++++ RECORD EXTRACTS

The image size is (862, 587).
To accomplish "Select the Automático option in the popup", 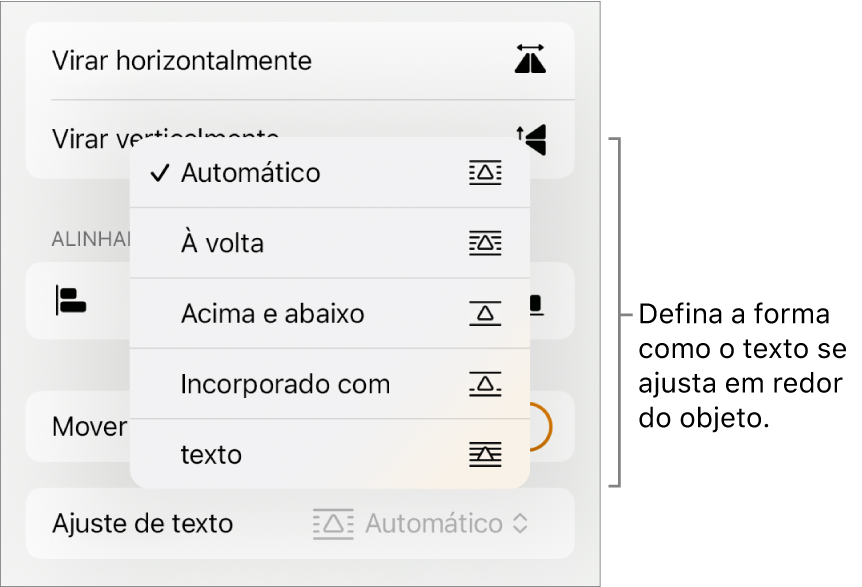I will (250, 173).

++++++++
++++ RECORD EXTRACTS

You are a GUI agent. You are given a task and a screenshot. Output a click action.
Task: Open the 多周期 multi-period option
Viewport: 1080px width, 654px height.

++++++++

In the listing above, find the line holding "You are a GUI" and the line holding "Viewport: 1080px width, 654px height.", then output those two lines and every line between them exactly.

SOLVED EXERCISE >>
You are a GUI agent. You are given a task and a screenshot. Output a click action.
Task: Open the 多周期 multi-period option
Viewport: 1080px width, 654px height.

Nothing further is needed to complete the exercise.